According to U.S. congressman Jim Moran, prisoners are requesting the E.L. James novel to pass the time.
According to U.S. congressman Jim Moran, prisoners were requesting the E.L. James novel to pass the time.

A lawyer for a prisoner at Guantanamo Bay has slammed reports that Fifty Shades of Grey is a favourite read at the US detention camp in Cuba.

James Connell claimed that the guards at the jail gave his client Ammar al-Baluchi, who is accused of being involved in 9/11, a copy of the book as a joke to discredit him.

Claims about the erotic novel's popularity within the camp were made by US congressman Jim Moran who toured the high-security unit where more than a dozen "high-value" prisoners, including five men charged with plotting the September 11 attacks, were held.

"Rather than the Koran, the book that is requested most by the [Camp 7 detainees] is Fifty Shades of Grey, They've read the entire series," Moran told the Huffington Post.

"It demystifies them. It exposes them for who they actually are," he said.

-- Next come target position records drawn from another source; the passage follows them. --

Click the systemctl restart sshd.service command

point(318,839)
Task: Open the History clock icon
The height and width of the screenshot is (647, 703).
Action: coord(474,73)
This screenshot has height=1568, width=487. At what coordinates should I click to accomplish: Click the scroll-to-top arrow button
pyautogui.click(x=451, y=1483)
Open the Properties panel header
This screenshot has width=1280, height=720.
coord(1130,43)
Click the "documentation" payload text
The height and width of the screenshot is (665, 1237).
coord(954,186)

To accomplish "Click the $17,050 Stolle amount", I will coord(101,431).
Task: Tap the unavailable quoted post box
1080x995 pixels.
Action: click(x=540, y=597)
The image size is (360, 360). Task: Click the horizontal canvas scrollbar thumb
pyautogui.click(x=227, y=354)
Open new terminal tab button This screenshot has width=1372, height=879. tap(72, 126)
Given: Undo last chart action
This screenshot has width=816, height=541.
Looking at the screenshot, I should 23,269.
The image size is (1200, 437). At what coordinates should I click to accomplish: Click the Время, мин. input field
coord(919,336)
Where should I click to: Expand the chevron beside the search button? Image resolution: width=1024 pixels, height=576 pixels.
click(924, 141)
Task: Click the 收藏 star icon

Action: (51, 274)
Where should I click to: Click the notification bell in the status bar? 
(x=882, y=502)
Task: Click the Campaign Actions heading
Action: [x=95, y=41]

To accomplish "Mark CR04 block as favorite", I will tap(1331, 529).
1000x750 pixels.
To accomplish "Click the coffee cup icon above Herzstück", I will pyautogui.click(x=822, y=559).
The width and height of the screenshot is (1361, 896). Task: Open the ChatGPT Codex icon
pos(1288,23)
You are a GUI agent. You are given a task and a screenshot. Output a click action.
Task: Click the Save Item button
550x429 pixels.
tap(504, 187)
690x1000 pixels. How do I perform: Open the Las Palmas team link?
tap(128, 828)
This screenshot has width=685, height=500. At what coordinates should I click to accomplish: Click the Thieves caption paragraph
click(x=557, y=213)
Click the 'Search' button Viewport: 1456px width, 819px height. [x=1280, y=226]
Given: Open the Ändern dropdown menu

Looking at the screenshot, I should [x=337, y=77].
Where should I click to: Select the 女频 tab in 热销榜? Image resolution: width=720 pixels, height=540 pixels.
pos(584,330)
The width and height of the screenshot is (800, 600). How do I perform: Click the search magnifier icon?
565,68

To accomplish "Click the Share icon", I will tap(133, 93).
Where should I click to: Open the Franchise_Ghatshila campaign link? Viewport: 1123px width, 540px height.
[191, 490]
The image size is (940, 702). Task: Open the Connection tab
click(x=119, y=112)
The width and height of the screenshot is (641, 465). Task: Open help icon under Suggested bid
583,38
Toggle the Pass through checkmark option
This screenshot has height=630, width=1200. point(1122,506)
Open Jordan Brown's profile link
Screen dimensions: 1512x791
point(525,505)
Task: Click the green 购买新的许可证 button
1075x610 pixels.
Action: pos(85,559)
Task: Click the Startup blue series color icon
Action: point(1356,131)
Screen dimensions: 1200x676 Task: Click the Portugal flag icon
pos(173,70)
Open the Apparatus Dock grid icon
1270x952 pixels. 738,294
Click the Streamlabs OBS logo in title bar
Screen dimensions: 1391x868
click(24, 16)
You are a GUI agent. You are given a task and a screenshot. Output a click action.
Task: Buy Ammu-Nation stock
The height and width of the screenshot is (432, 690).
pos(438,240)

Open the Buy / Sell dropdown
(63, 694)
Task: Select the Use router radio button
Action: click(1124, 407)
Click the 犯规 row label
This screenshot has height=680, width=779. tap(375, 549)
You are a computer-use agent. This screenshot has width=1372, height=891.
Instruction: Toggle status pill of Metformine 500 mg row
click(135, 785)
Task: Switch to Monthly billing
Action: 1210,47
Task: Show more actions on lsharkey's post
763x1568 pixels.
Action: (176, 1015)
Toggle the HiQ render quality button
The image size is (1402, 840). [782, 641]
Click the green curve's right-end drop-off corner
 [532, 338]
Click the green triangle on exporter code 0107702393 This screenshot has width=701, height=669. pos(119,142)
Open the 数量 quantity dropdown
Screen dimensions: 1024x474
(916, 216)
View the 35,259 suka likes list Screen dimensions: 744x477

The inmates were "not exactly holy warriors", he added.

Baluchi, 35, who is also known as Abd al-Aziz Ali, turned up in court at Guantanmo for his pre-trial hearings clutching a copy of the EL James's bestseller saying it was a gift from the guards, according to his lawyer.

Connell said his client had not read the book and preferred the Economist and Wired magazines.

"He says, 'No thank you.' He does not want the book," Connell said. "It's in my safe and as soon as I am able I will return it to Joint Task Force Guantanamo."

"He [Baluchi] knew that it was some sort of a joke," said Connell. "Or some sort of disinformation campaign.

"If this is a practical joke it has gone too far."

Baluchi is a nephew of Khalid Sheikh Mohammed, the Guntanamo prisoner who has been described as the mastermind of the 9/11 plot.

Moran's remarks raised suspicion among long-time experts and reporters on Guantanamo such as Carol Resenberg, who described the claims as odd.

Journalists are not allowed to visit Camp 7, a secretive facility that opened in 2006.